Using Canonical Meta Tags to address Duplicate Content site issues

Using Canonical Meta Tags to address Duplicate Content site issues

Using Canonical Meta Tags to address Duplicate Content site issues

If you are conscious about your website’s ranking in the search engine results, then one of the last things you want to find out is that you have several instances of duplicate content in your site. In case you do find an accumulation of duplicate content, don’t worry. You can always use the canonical meta tag as an effective means to address the issue.

What is the canonical tag?

The canonical meta tag is placed in the HTML header of a web page. It tells search engines that the page is a copy of the URL indicated in the tag and that it should be treated as such. This prevents search engines from imposing penalties for duplicate content on your page because of the existence of said copies. This is the canonical tag:

<link rel=”canonical” href=”URL here” />

“Wait,” you say. “I don’t create duplicate content. I don’t need the canonical tag.”

Indeed. Any responsible website owner knows that creating duplicates is one of the easiest ways to drop out of the rankings. As such, many go to great lengths if only to ensure that every page is populated by unique content. Duplicates, however, do not necessarily have to be created by you.
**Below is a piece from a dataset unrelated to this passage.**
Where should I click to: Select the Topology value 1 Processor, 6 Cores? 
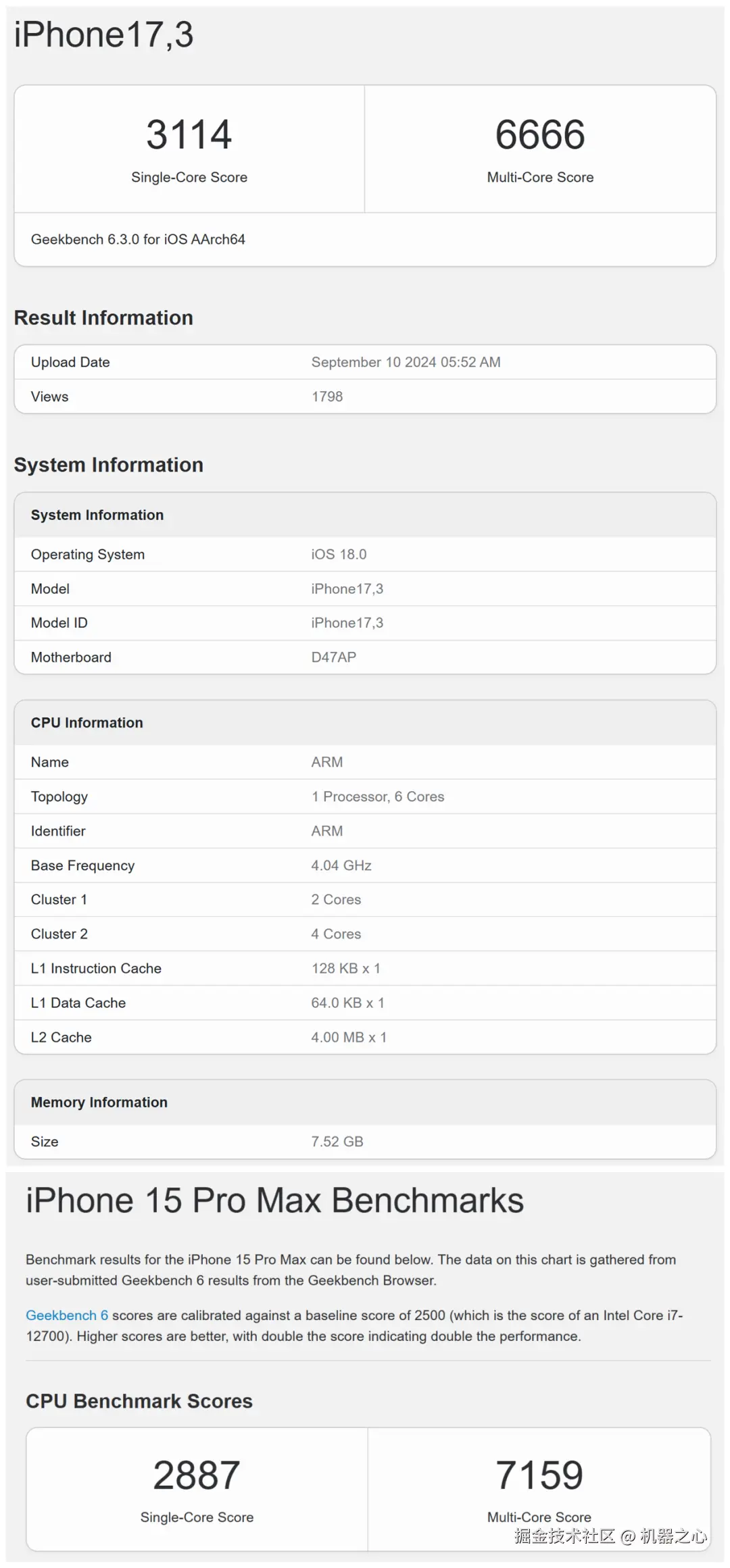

Here are some of the instances by which duplicate content may be created without your knowledge—or consent:

  • The system may create session ID URLs in lieu of cookies or other URL trackers if they are disabled in your system.
  • Different URL cases are usually redirected to the same location but at times, they may be recognised by search engines as duplicates of each other.
  • E-commerce pages often make multiple URLs for the same page, especially if there are multiple available options for a single product. They also tend to usecountry-specific URLs to accommodate different currencies but these may be identified as duplicates of a single page.
  • The mobile version of a page is also prone to getting mislabelled as a duplicate.
  • Different mirrors of secured pages are often crawled separately and as such, may be read as duplicate content.

The canonical tag can be used to prevent these instances from having a detrimental impact on your website. While the process itself of applying the tag is straightforward, there are a number of ways that you can get it wrong.
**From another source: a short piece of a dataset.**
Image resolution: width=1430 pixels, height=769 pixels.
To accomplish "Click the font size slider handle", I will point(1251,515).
  1. Do not have more than one canonical tag in a single page. A single canonical tag at the <head> section of every page is enough. Having more or putting the tag in the wrong place will lead the crawlers to ignore the tag(s).
  2. Do not use the canonical tag for multiple pages. In cases when you really must deal with multiple pages, you can use the prev and next tags instead of the canonical tag. You can also redirect crawlers to index a “View All” page instead. This page collates all the results together for easy review.
  3. Do not use your homepage as your preferred site. A canonical tag tells search engines to crawl the indicated URL instead of the page with the tag. Use this opportunity to have search engines reference the other pages in your site.
  4. Do not use canonical tags for featured content. There is a good chance that these pages will be ignored, making you lose some of the traffic for your features.
  5. Do not use 301 redirects and canonical tags interchangeably. While they do have similarities, 301 redirects are useful for when you have performed changes on your site’s structure. A 301 effectively redirects traffic, too. Canonical tags redirect crawlers, not traffic, and are great only for addressing duplicate content.

For all its apparent benefits, the canonical tag is effective only when you use it correctly. Keep in mind the proper mechanics before implementing it in your pages. You can look for strategies on the Internet on how you can use it or which other tags and techniques you can pair it with to give you better results.